Per quanto riguarda la percentuale di suolo consumato in relazione alla pendenza, oltre il 19% del suolo entro i 150 metri è consumato in Liguria, l’8% in Trentino Alto Adige. L’alto livello di impermeabilizzazione del suolo, spiega Ispra, è in gran parte dovuto all’orografia del terreno di queste regioni, entrambe montuose, che ha favorito l’espansione urbana lungo il corso dei corpi idrici e nei fondovalle, che sono zone a pendenza minore del resto del territorio. I fenomeni di esondazione hanno quindi un particolare impatto in queste zone.
Il dato è aggravato dal fatto che la Liguria ha il 30% di superfici consumate in aree a pericolosità idraulica (a livello nazionale è il 9%, percentuale comunque considerata molto alta dall’Ispra, al secondo posto le Marche con il 13%) e che ha la percentuale più elevata di suolo consumato entro i 150 metri dai corpi idrici (il 19,2%, di gran lunga il primato nazionale, visto che la regione al secondo posto è il Trentino Alto Adige con l’8%).

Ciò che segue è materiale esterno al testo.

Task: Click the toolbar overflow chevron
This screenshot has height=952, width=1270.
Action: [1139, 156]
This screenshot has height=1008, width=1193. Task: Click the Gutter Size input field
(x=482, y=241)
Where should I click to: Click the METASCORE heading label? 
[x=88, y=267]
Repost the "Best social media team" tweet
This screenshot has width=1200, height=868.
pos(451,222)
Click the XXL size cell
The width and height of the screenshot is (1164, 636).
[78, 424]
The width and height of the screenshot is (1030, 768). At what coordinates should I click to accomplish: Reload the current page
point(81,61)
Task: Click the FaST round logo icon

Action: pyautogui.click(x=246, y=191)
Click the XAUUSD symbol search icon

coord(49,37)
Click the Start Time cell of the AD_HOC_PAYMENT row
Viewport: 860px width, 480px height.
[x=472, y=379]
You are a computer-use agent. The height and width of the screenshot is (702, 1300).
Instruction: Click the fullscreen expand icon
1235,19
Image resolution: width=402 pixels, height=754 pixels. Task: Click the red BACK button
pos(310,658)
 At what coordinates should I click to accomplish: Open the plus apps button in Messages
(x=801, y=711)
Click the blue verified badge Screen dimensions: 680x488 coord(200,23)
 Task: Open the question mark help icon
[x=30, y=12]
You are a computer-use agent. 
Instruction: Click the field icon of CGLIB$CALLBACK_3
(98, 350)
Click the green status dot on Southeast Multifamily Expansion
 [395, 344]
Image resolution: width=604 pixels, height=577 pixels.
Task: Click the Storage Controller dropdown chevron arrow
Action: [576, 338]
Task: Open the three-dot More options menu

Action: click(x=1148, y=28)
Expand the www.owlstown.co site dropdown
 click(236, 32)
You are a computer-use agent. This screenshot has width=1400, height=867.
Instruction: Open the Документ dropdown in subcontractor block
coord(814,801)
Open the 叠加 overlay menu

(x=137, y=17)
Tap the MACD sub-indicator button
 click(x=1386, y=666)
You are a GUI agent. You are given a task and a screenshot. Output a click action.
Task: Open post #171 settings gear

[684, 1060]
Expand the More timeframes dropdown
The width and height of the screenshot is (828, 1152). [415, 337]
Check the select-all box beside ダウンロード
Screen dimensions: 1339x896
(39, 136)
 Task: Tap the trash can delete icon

In aumento anche la superficie delle aree urbane: dal 5,5% del totale nel 1990 al 6,4% del 2008, circa 5 mila ettari in più. In ogni caso, per quanto riguarda la provincia di Genova e il Comune capoluogo, prevale la bassa e media densità.
A livello provinciale (dati Copernicus 2012 e cartografia Ispra) il consumo di suolo (non effettivo) vede Genova con oltre il 5%, cioè poco più di 11.400 ettari (Milano e Napoli oltre il 25%). Imperia è al 4,9% pari a circa 5.400 ettari, La Spezia al 6,2% pari a circa 5.400 ettari, Savona al 5,3% pari a circa 8.100 ettari.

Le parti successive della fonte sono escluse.